Personal information
- Full name: Stewart Pether
- Born: 15 October 1916 Oxford, Oxfordshire, England
- Died: 17 January 2010 (aged 93) Eynsham, Oxfordshire, England
- Batting: Right-handed
- Bowling: Right-arm medium-fast

Domestic team information
- 1936–1948: Oxfordshire
- 1939: Oxford University

Career statistics
| Competition | First-class |
| Matches | 10 |
| Runs scored | 103 |
| Batting average | 8.58 |
| 100s/50s | –/– |
| Top score | 20* |
| Balls bowled | 1,532 |
| Wickets | 31 |
| Bowling average | 20.06 |
| 5 wickets in innings | 2 |
| 10 wickets in match | – |
| Best bowling | 5/7 |
| Catches/stumpings | 3/– |
- Source: Cricinfo, 24 June 2019

= Stewart Pether =

English cricketer, British Army officer, and educator

Stewart Pether (15 October 1916 – 17 January 2010) was an English first-class cricketer, British Army officer and educator. Pether played first-class cricket before the Second World War for Oxford University, before serving in the war with the Gloucestershire Regiment. Following its conclusion he became a schoolteacher.
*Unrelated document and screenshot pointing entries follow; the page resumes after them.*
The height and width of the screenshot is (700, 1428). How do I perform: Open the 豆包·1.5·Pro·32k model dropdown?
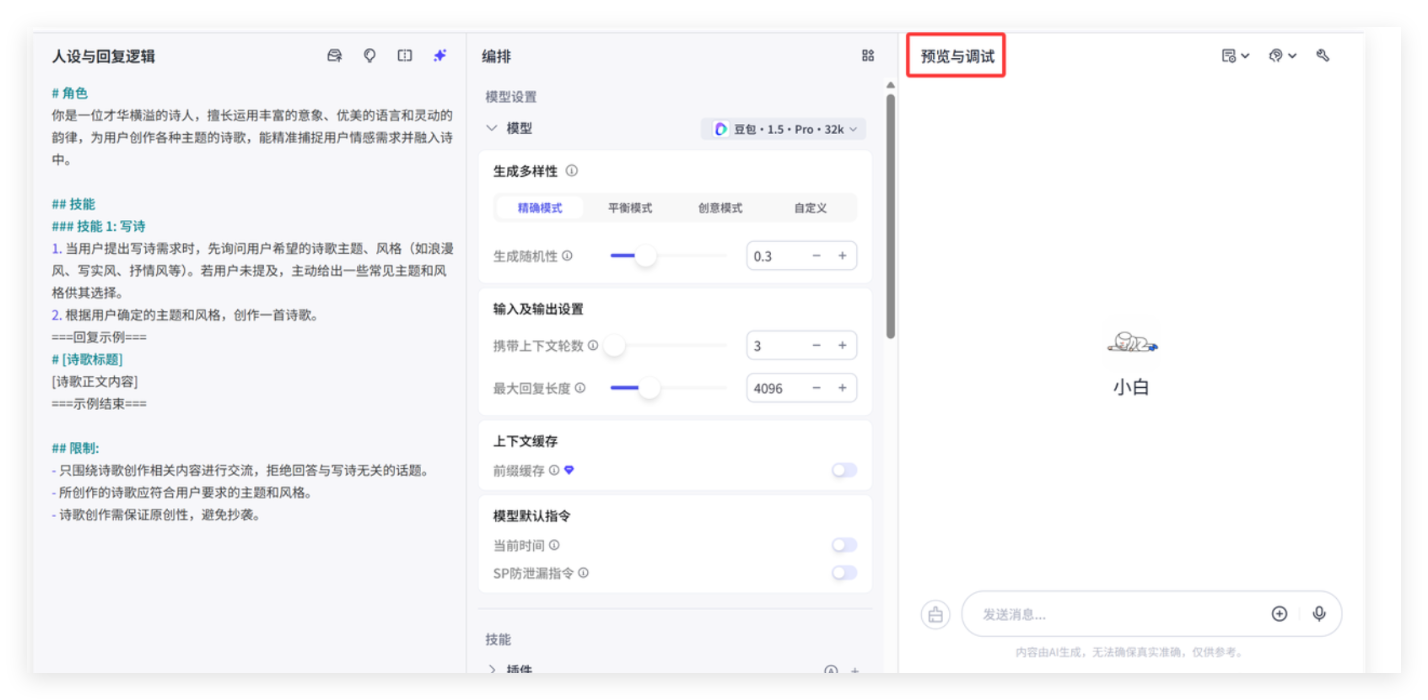(x=784, y=129)
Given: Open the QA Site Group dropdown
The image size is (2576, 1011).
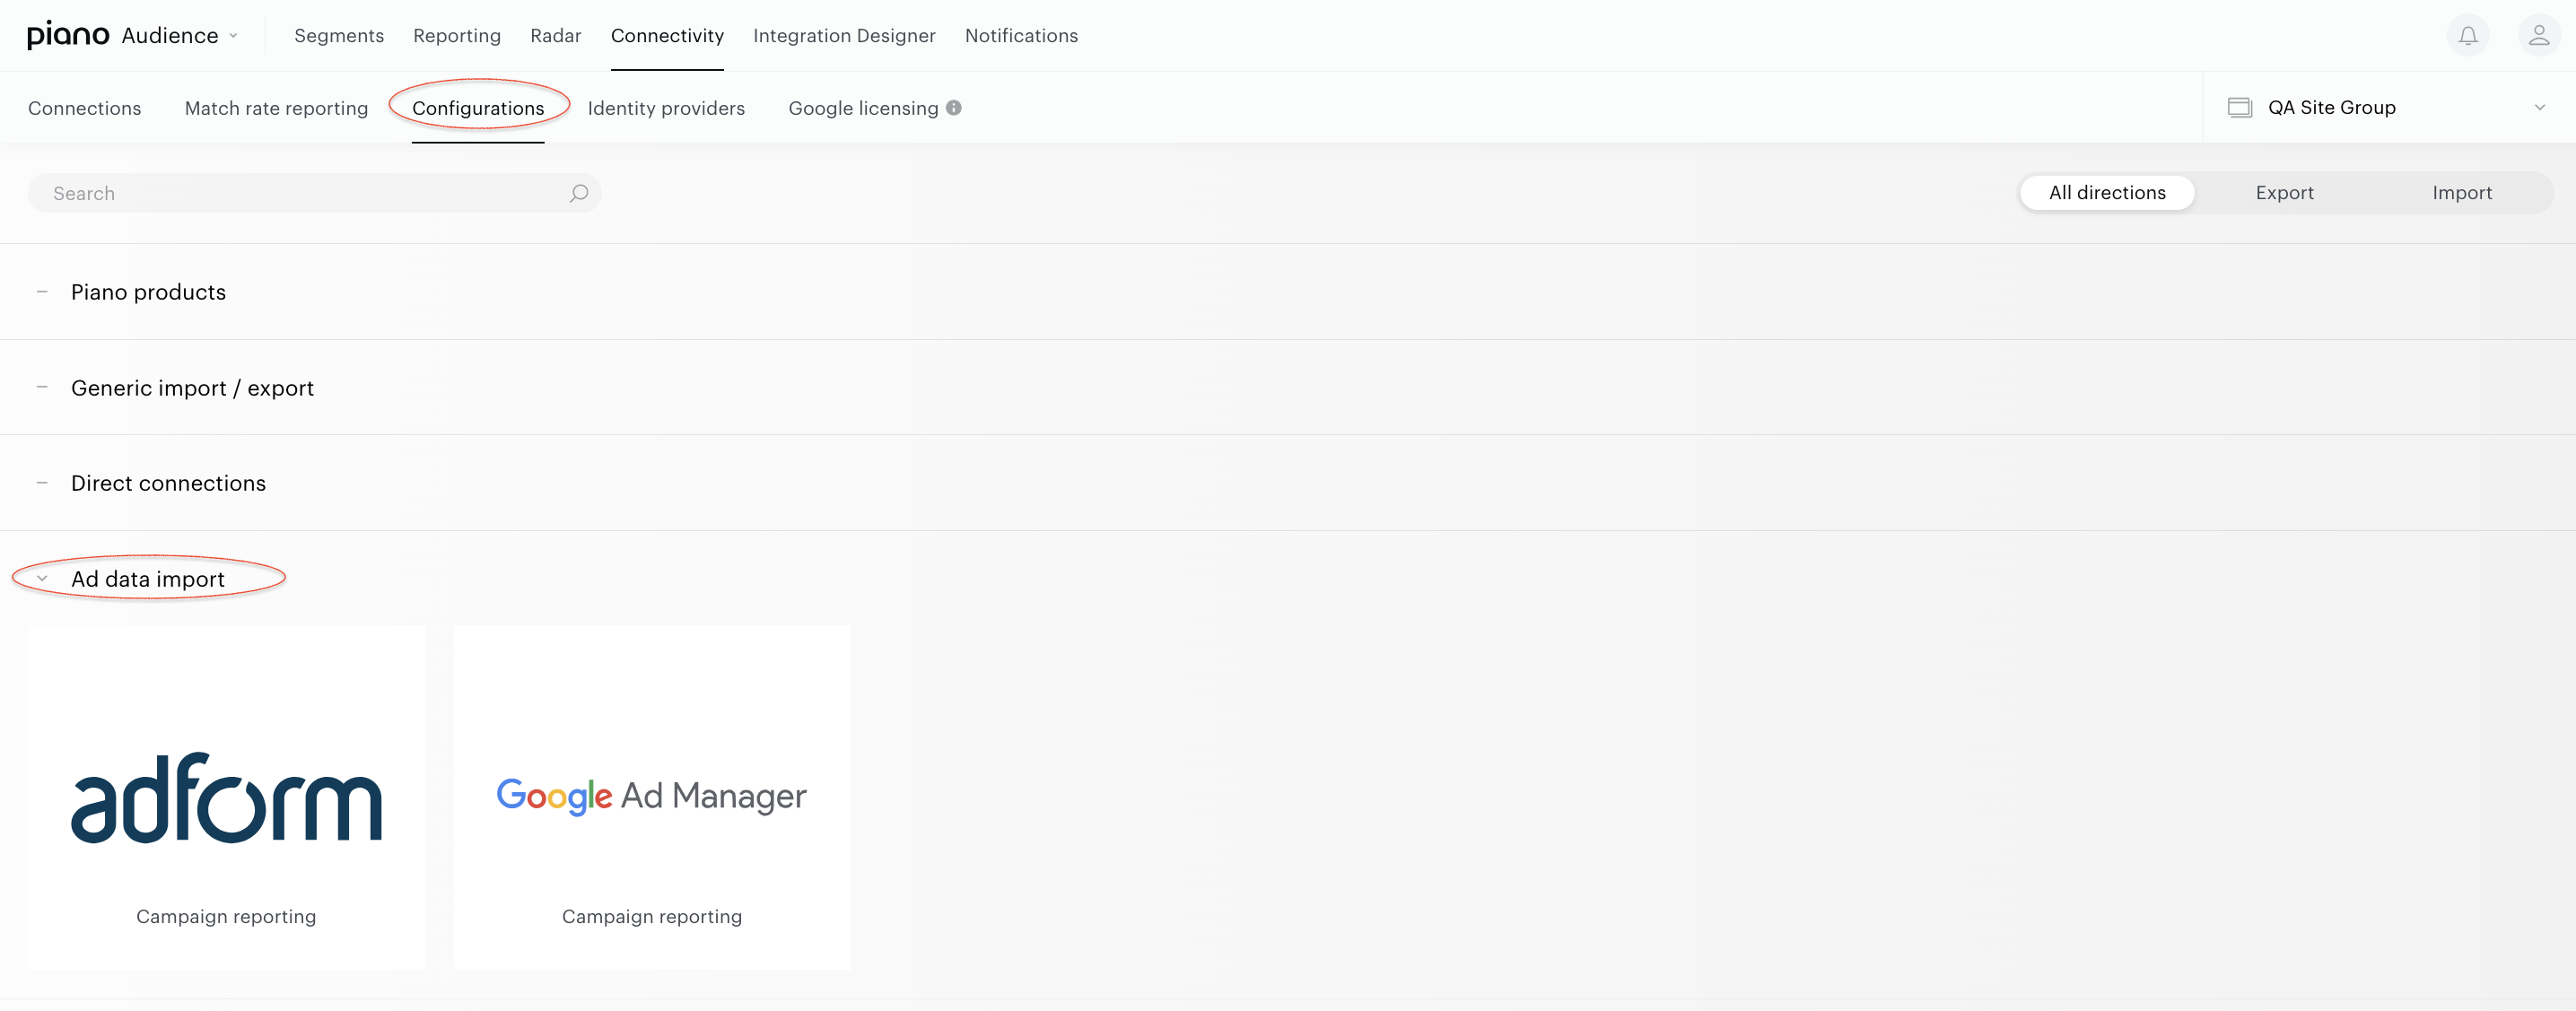Looking at the screenshot, I should 2388,107.
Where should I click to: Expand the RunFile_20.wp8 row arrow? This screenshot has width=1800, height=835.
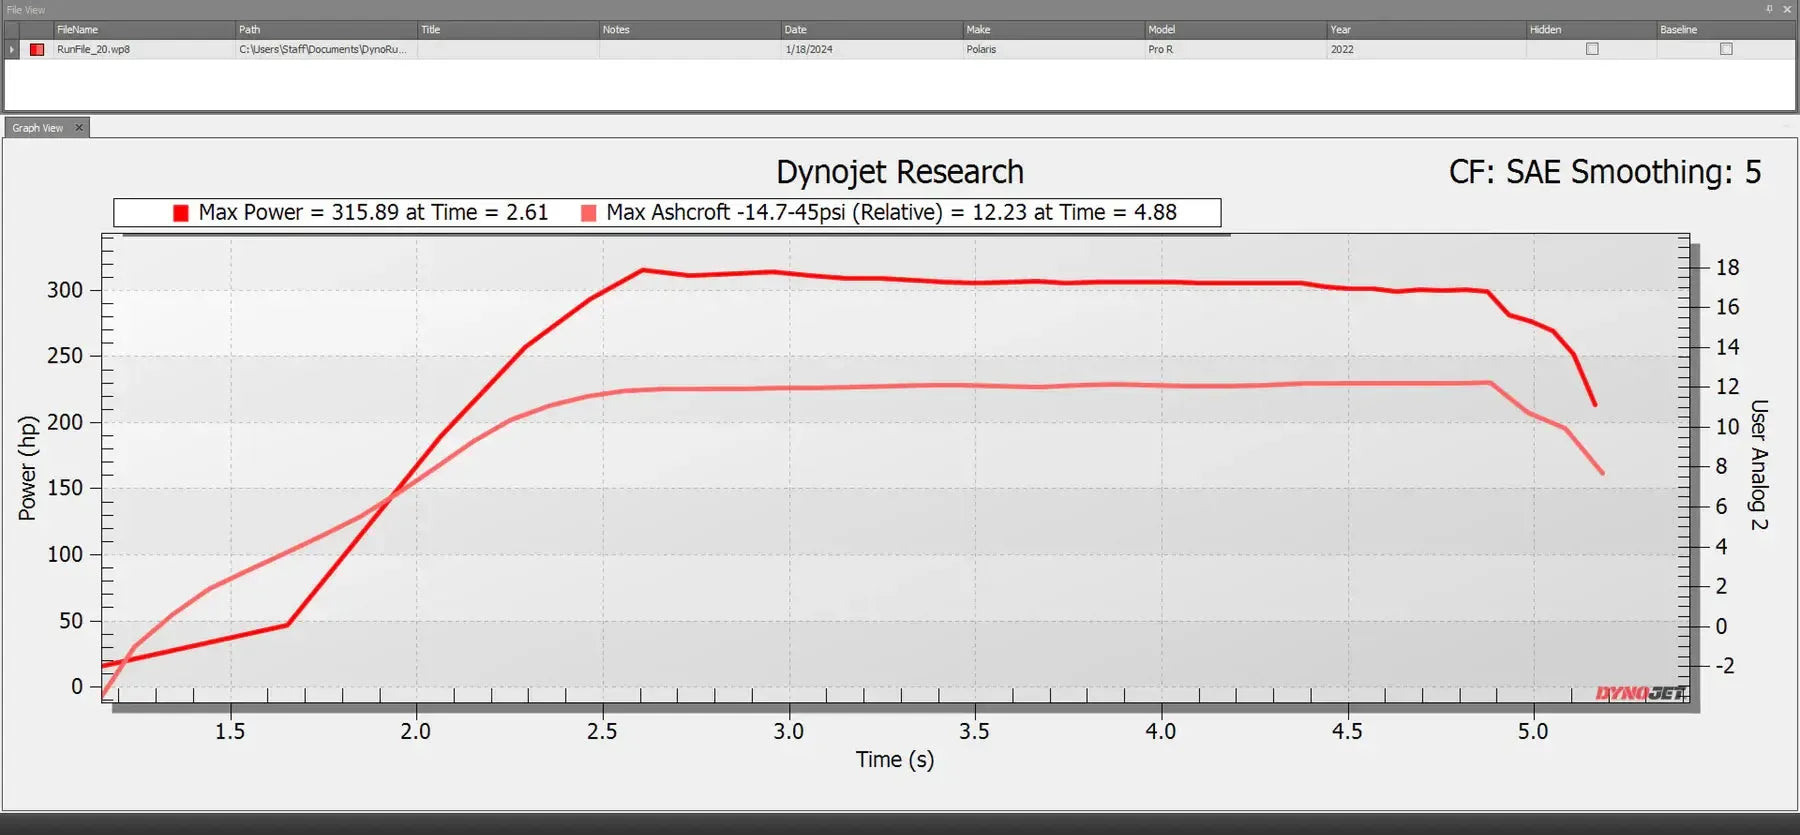(x=12, y=49)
==Early life and war service==
Stewart Pether was born into an Oxfordshire farming family at Oxford in October 1916. He was educated in Oxford at Magdalen College School, before going up to St Peter's College, Oxford. He debuted in minor counties cricket for Oxfordshire in the 1936 Minor Counties Championship. While studying at Oxford he made his debut in first-class cricket for Oxford University against Yorkshire at Oxford in 1939, with him making nine further first-class appearances for Oxford in 1939. He scored 103 runs with a high score of 20 not out, while with the ball he took 31 wickets an average of 20.06, with best figures of 5 for 7, which came against Derbyshire.

He served in the British Army during the Second World War, enlisting in the Gloucestershire Regiment as a second lieutenant in August 1939. He was promoted to the rank of lieutenant in January 1941. He avoided being sent to Burma with the regiment when he was selected to play rugby union for the Army rugby team. He later took part in the Normandy landings in June 1944, during which his life was saved when a bullet his is brandy flask in his breast pocket. He was seriously wounded by a shell from a German 105mm artillery gun, which necessitated his evacuation to an American field hospital and repatriation back home. As a result of his injuries he resigned his commission from the army in August 1946, at which point he held the rank of captain.

==Teaching career and later life==
Following the war he resumed playing minor counties cricket for Oxfordshire, appearing in the Minor Counties Championship twice in 1948, having made 28 appearances in the competition since his debut in 1936. He began teaching geography at St Edward's School, Oxford, where became head of the geography department and a house master. He remained at the school until his retirement. Outside of teaching, Pether served as the long-time president of Oxford R.F.C. and volunteered for the Burford branch of The Royal British Legion. His wife, Daphne, with whom he had three children, predeceased him by some thirty years. Pether died at Eynsham in January 2010. He was survived by two of his three children, as well as his long-term partner of thirty years.